_Exercise description_
No pictures belong in the copy. Retype exactly, and only, the stretch of lines below from the one with "Screen dimensions: 1568x678" through the one with "Click inside the".

_Supplied entries_
☆ ☆ ☆
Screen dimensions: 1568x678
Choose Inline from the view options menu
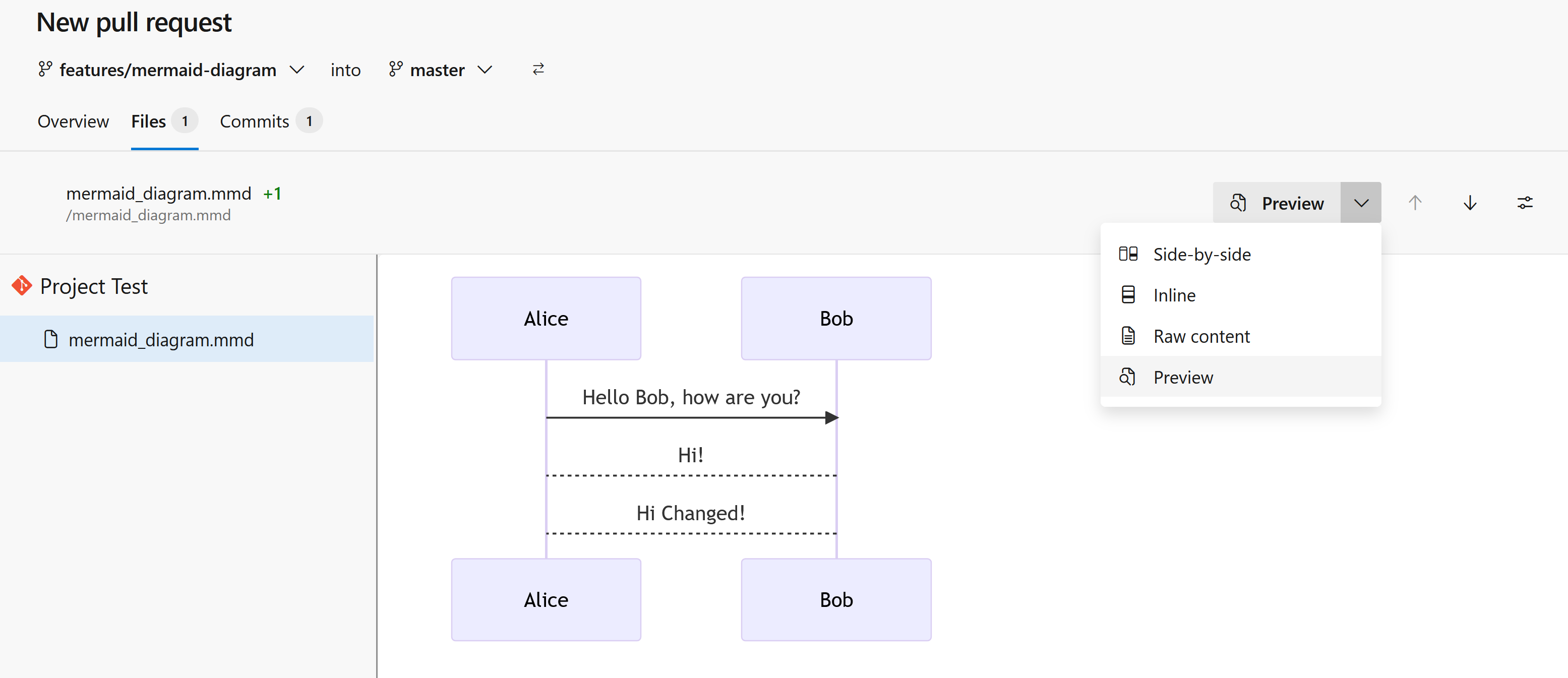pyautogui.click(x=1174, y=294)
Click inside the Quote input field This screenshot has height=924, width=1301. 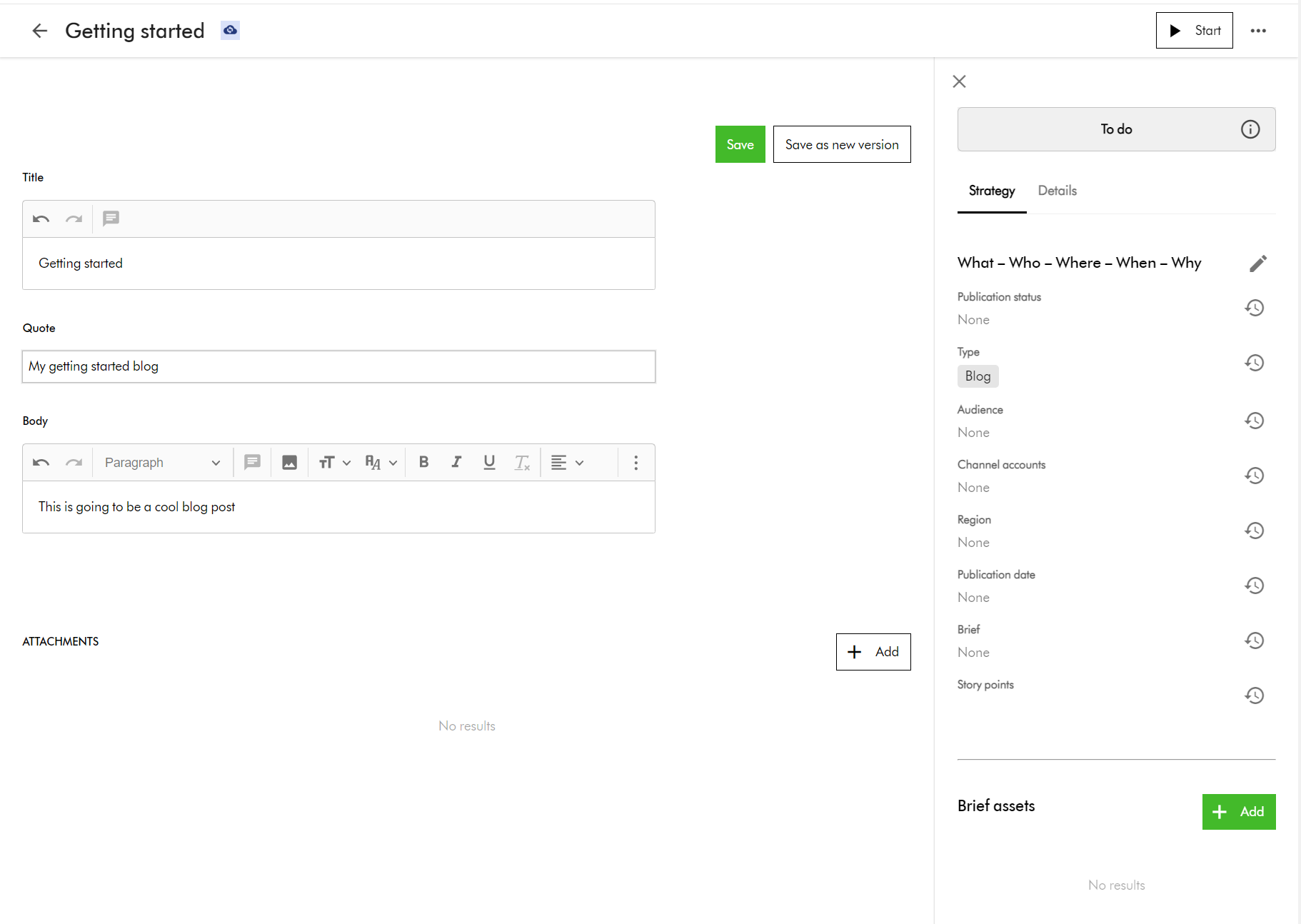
☆ ☆ ☆
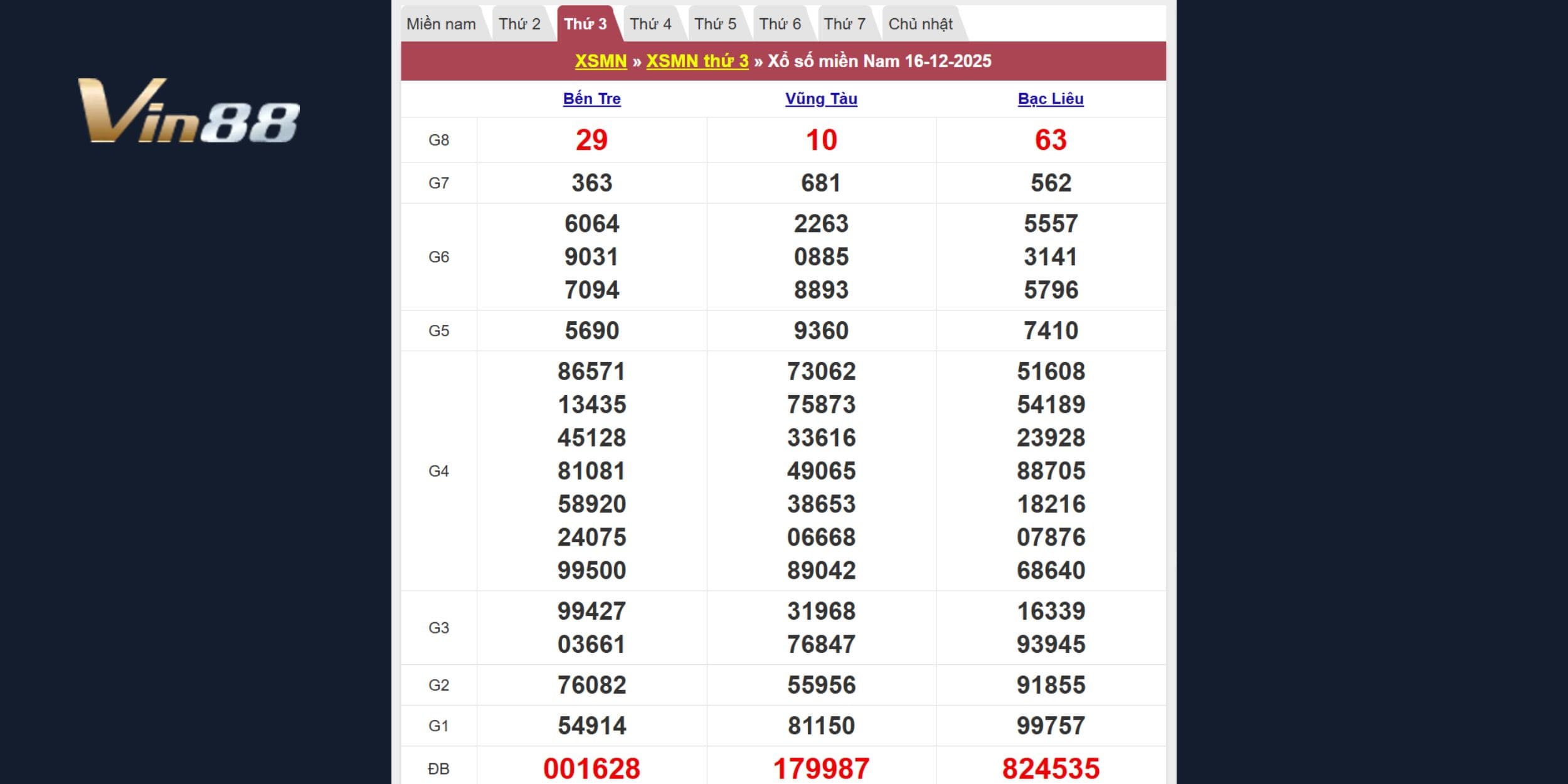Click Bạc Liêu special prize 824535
☆ ☆ ☆
_Answer for the task_
Screen dimensions: 1568x678
Choose Inline from the view options menu
pyautogui.click(x=1174, y=294)
Click inside the Quote input field This screenshot has height=924, width=1301. 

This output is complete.